As a general rule, federal law provides that states are the primary regulators of health insurance. However, state standards or rules that conflict with or prevent the application of federal law, including the ACA, are preempted under the U.S. Constitution’s supremacy clause. In practice, this means that state laws that do not meet federal minimum standards are preempted. In the case of a state that refuses to comply with or enforce federal law, the U.S. Department of Health & Human Services (HHS) is required to step in and enforce the law. And indeed, HHS has been directly enforcing federal law in Texas, Wyoming, Missouri, and Oklahoma because these states have refused to enforce the ACA. In light of Idaho’s new guidance, HHS will likely soon be asked to step in and directly enforce the ACA in that state.

How will Idaho’s state-based plans impact the market and the consumers who buy in it?

There are significant legal and financial risks for insurers who might want to sell SBPs. First, by doing so they will be in violation of federal law. This exposes them to the risk of large federal fines (as much as $365,000 in potential fines per customer every year). These insurers also face the threat of private litigation for offering an essentially illegal product.

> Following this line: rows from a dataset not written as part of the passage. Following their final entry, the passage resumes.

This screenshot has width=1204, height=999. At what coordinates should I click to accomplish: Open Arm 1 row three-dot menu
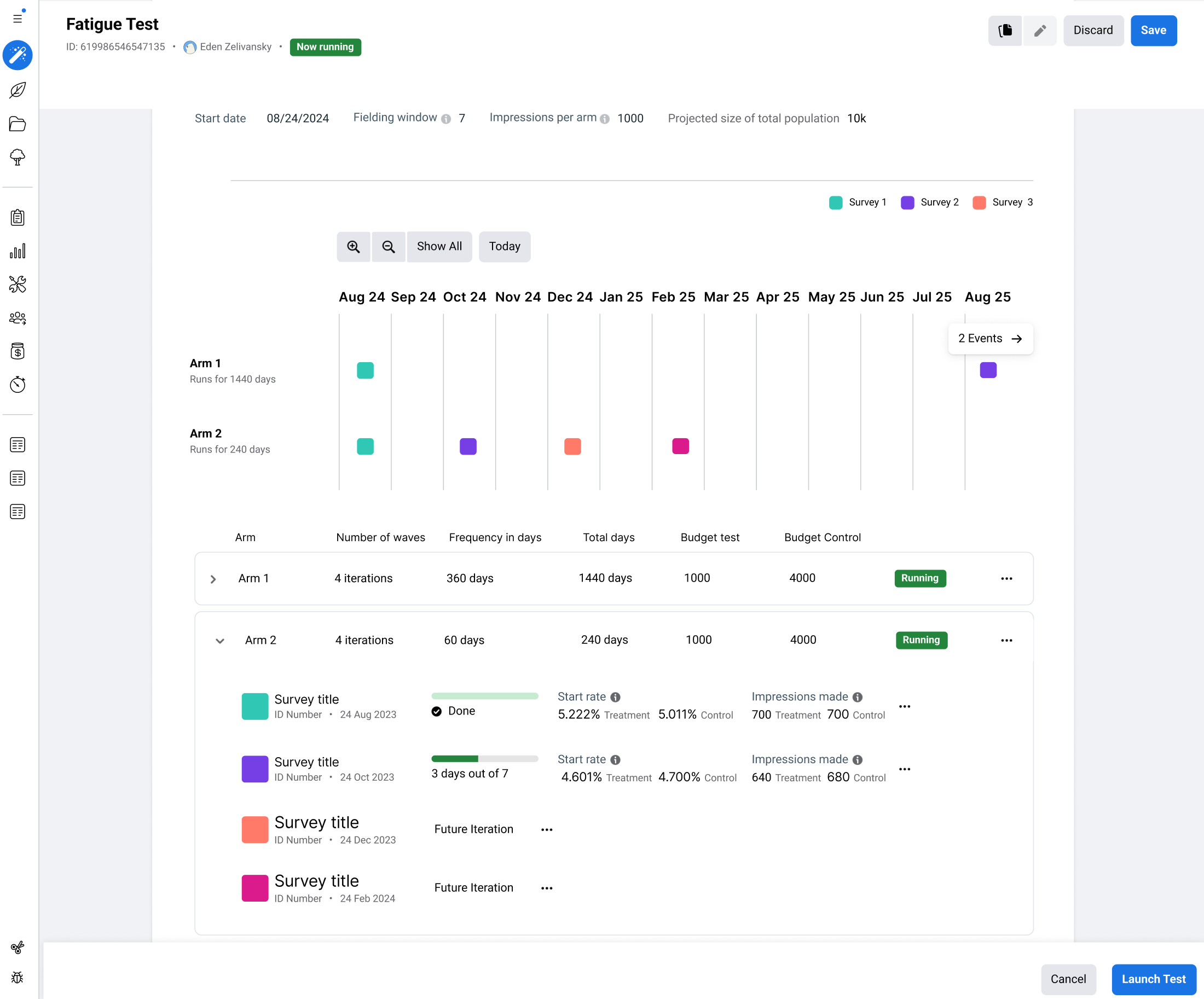click(1006, 578)
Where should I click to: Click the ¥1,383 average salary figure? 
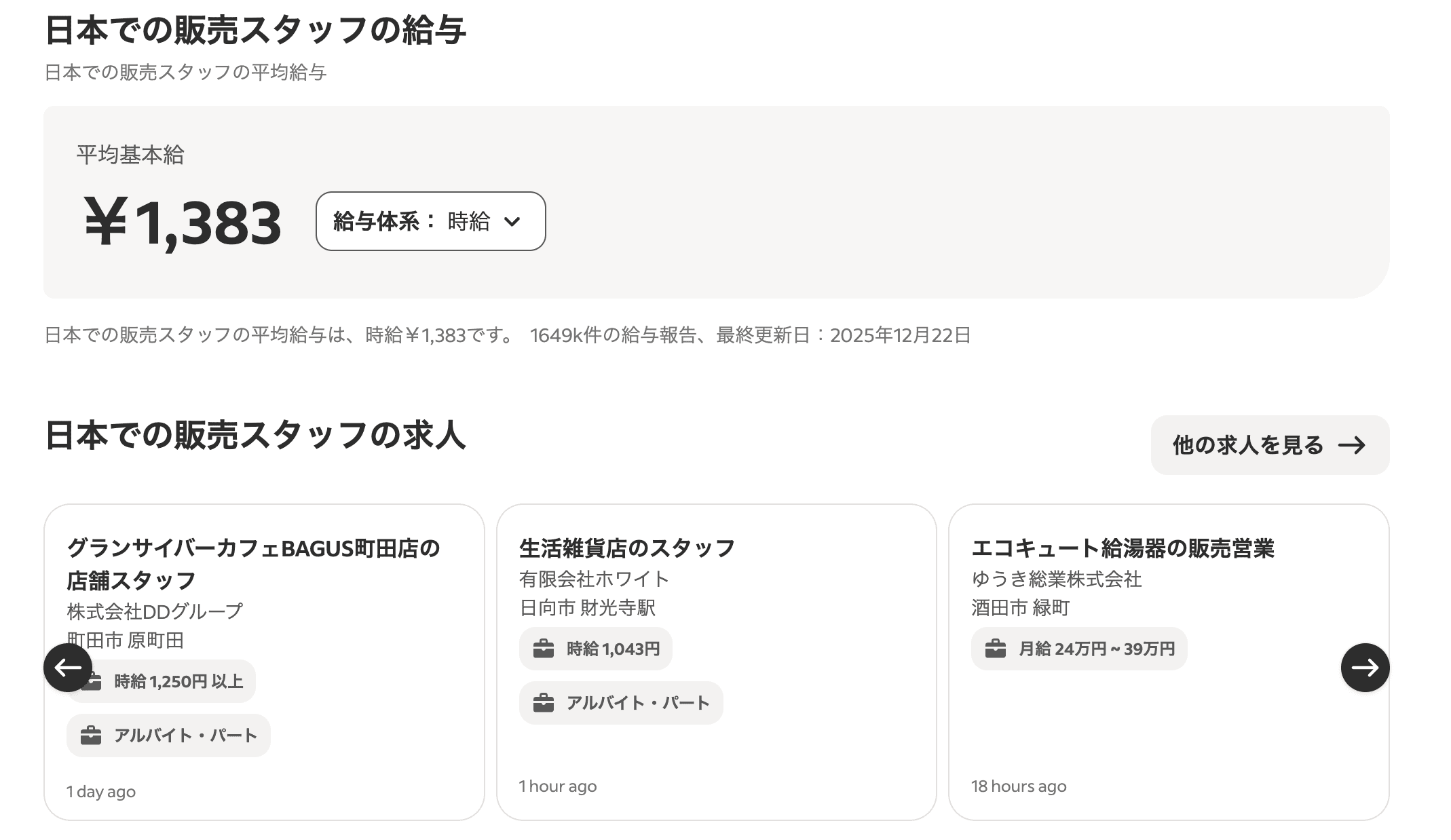pyautogui.click(x=182, y=223)
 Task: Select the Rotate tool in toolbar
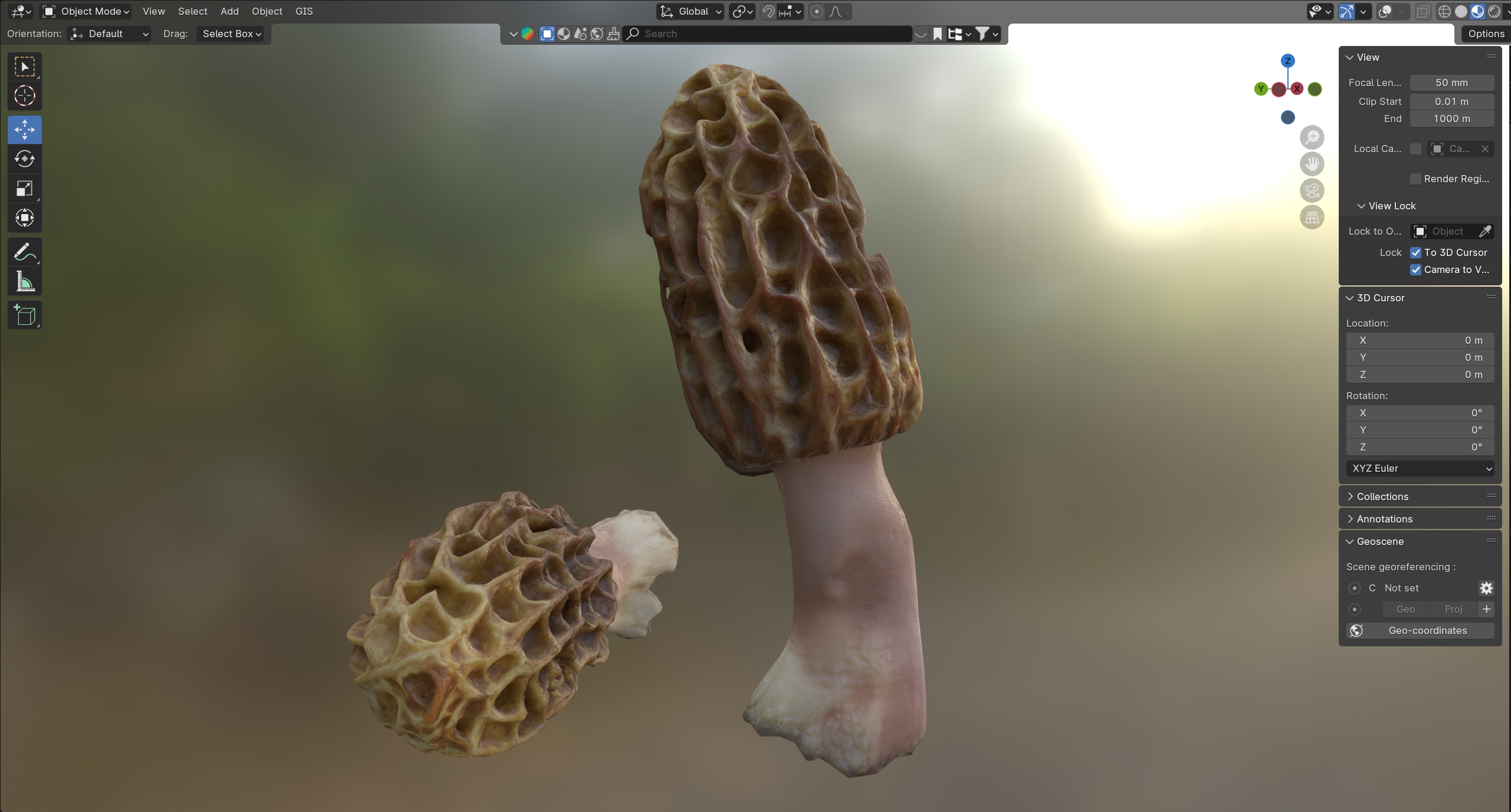(x=24, y=159)
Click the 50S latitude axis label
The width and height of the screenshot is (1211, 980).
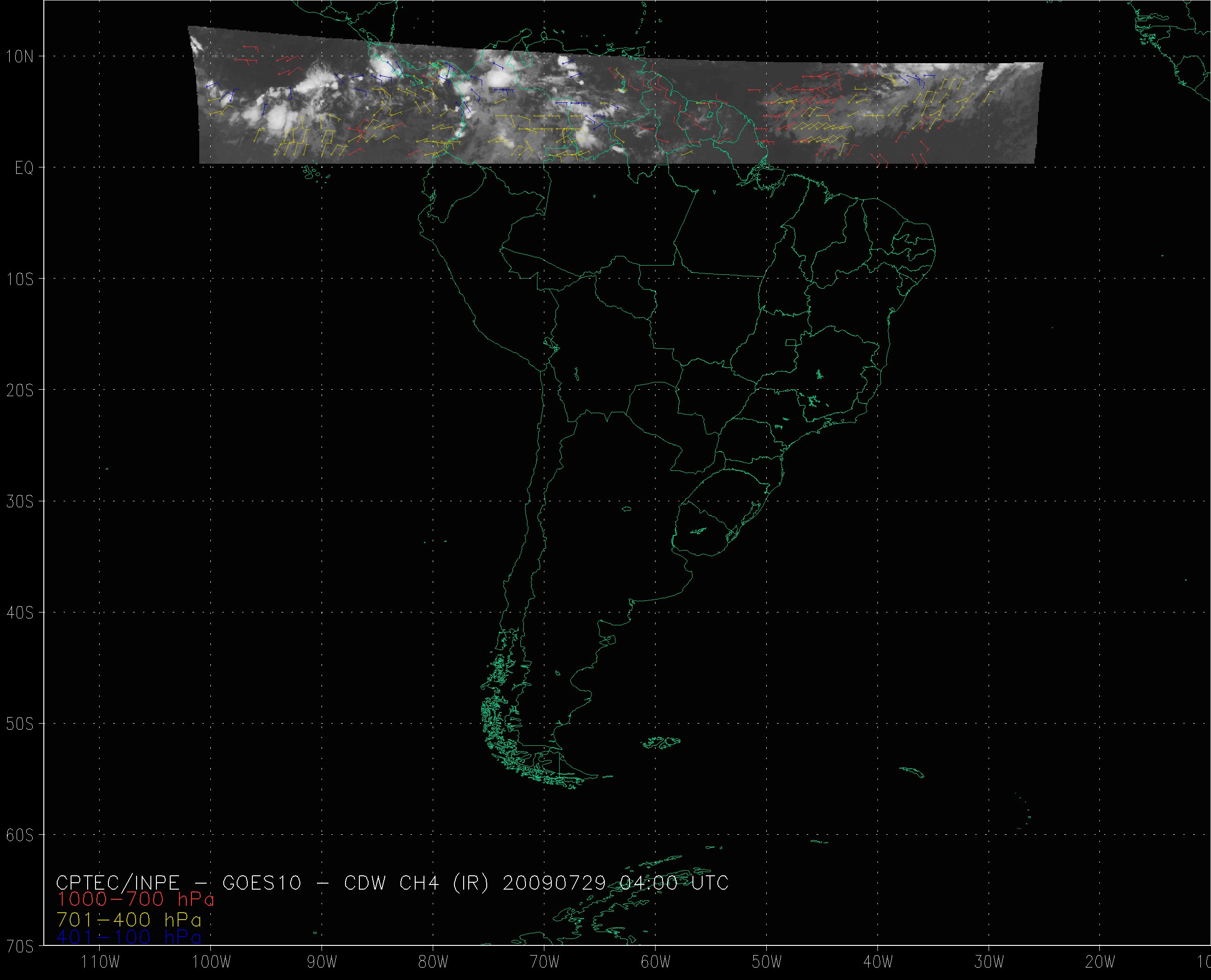(x=20, y=724)
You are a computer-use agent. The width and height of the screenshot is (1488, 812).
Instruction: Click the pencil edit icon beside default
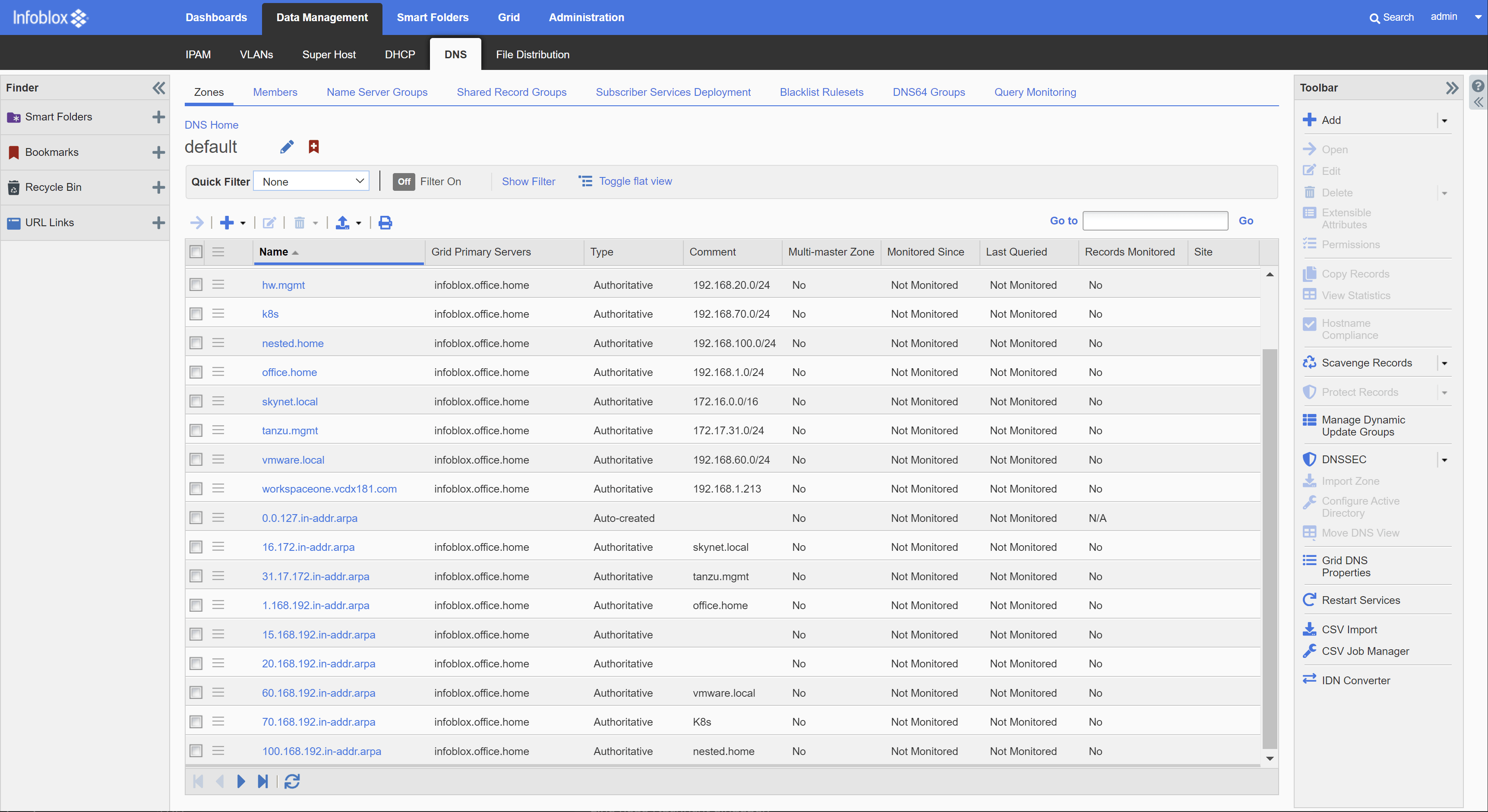pos(287,147)
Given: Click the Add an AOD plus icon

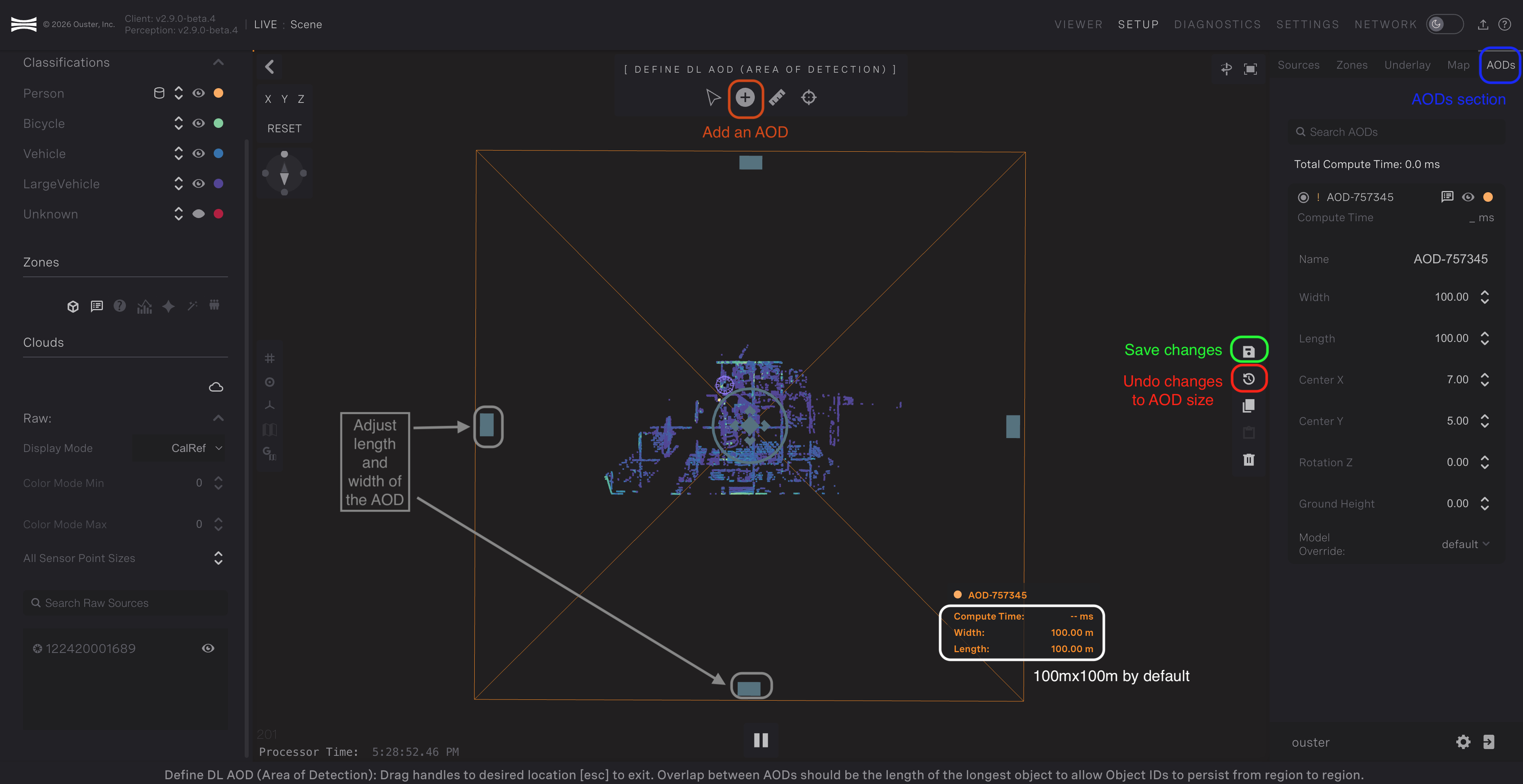Looking at the screenshot, I should pos(745,98).
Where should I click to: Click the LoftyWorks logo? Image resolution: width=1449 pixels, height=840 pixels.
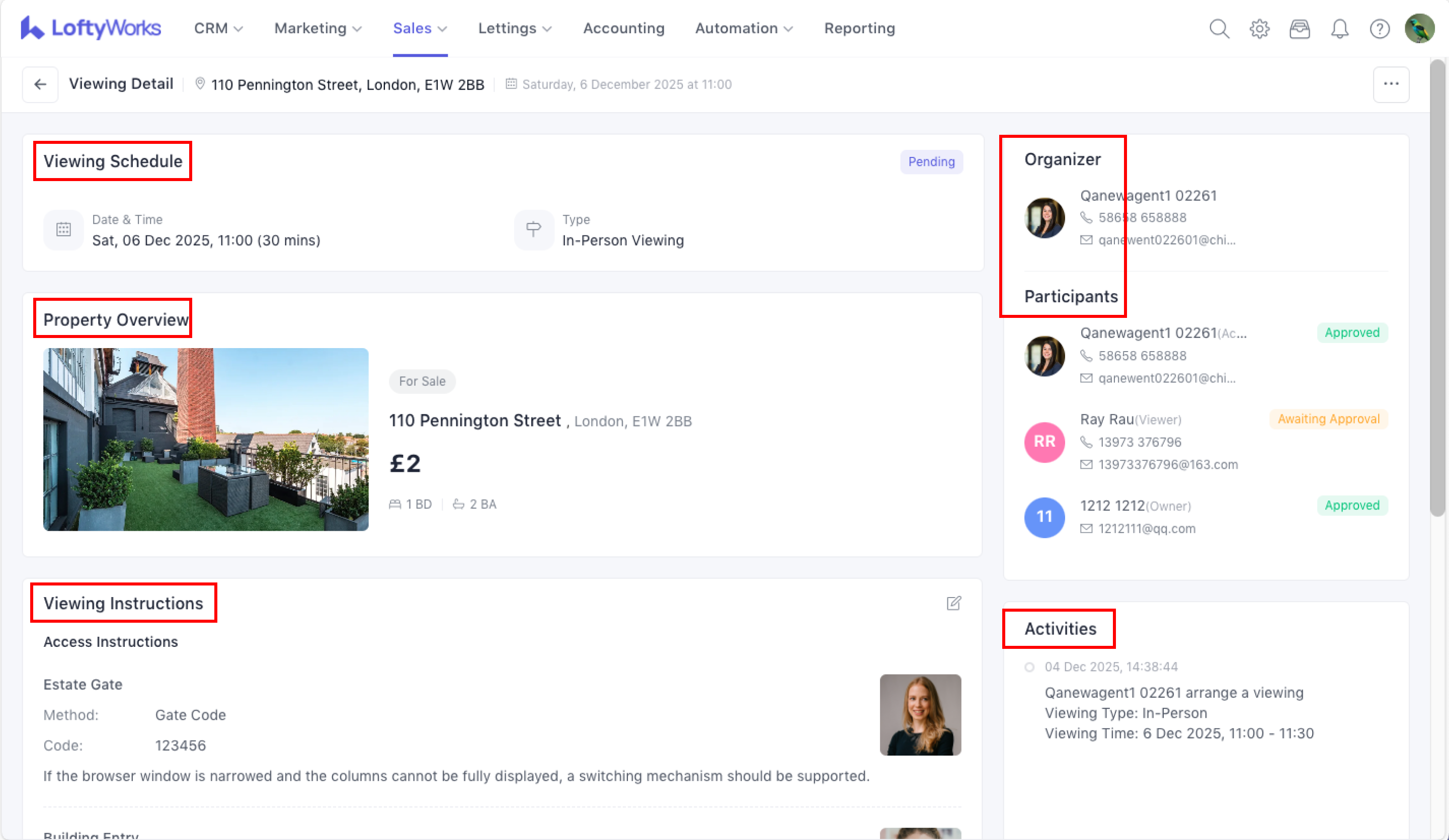pos(91,28)
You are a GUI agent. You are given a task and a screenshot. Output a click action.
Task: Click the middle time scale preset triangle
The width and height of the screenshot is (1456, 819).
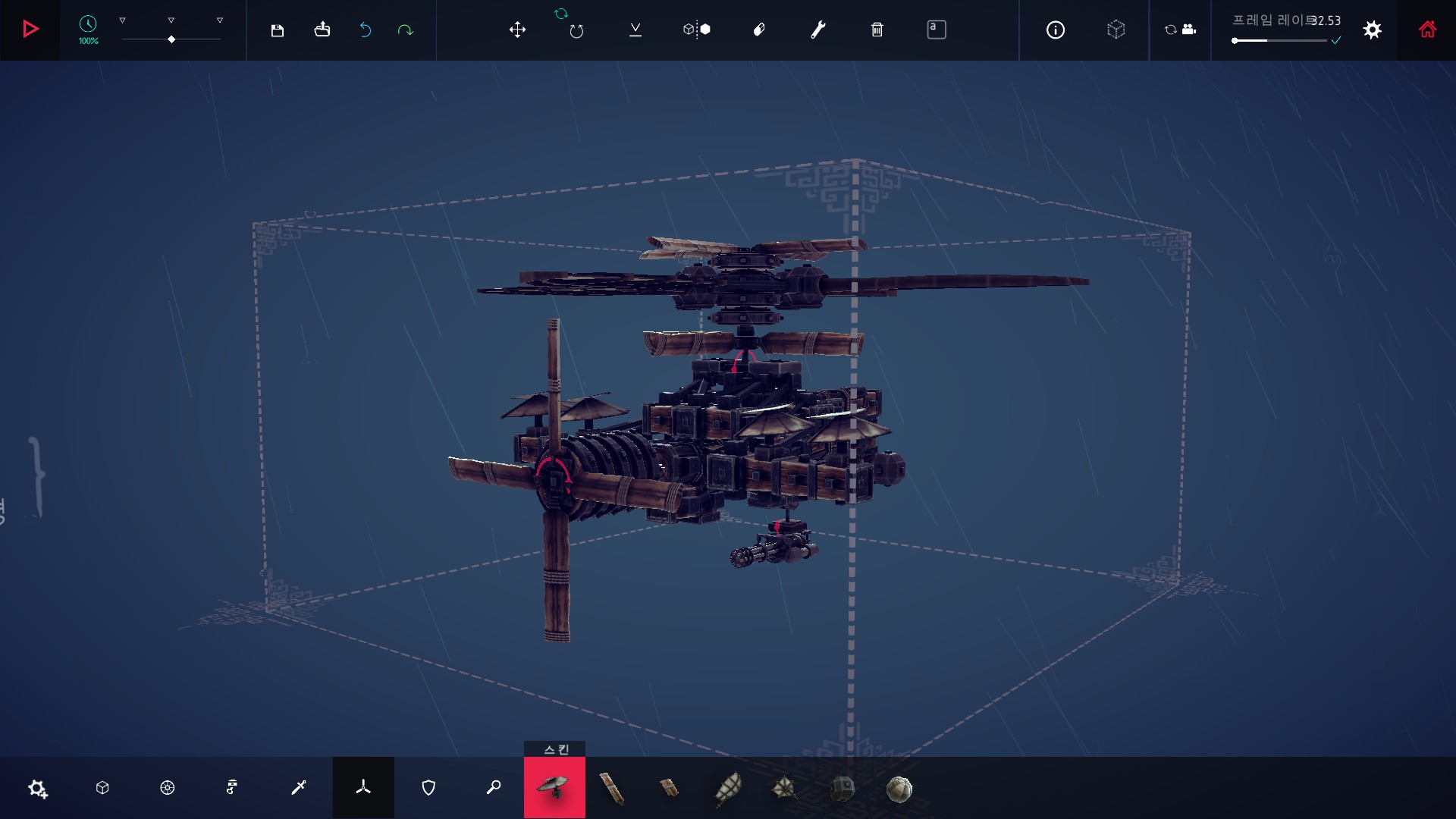click(171, 20)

If insurers do decide to market these plans, they pose significant risks for consumers and the stability of the individual market. Insurers could charge older, sicker consumers premiums as much as 15 times that of a young, healthy person. Insurers can design skimpy benefit packages that don’t cover critical items or services for people with chronic diseases, leaving them exposed to high out-of-pocket costs. While young, healthy consumers may find these plans attractive, older, sicker ones will gravitate to ACA-compliant plans both on and off the exchanges. This adverse selection will result in higher premiums for ACA-compliant plans, rendering coverage unaffordable for many Idahoans who don’t qualify for the ACA’s premium tax subsidies and aren’t young or healthy enough to afford the state-based plans. Further, taxpayers will need to pick up the tab for the higher federal subsidies needed to pay for the more expensive exchange plans.

Looking ahead

It’s far from clear that Idaho’s insurers are interested in offering these products, although one of the state’s Blue Cross Blue Shield companies has expressed some interest, with the CEO saying “…we believe the [DOI’s] direction will provide uninsured middle class families in Idaho with choices in health insurance at a price that fits their budget and meets their needs.” At the same time, it’s also far from clear whether the Trump administration will step in and enforce the law, given its longstanding opposition to the ACA. This could make insurers breathe a little easier about entering this market. It could also lead other states to follow in Idaho’s footsteps, further crippling the availability of affordable, adequate insurance coverage promised under the ACA.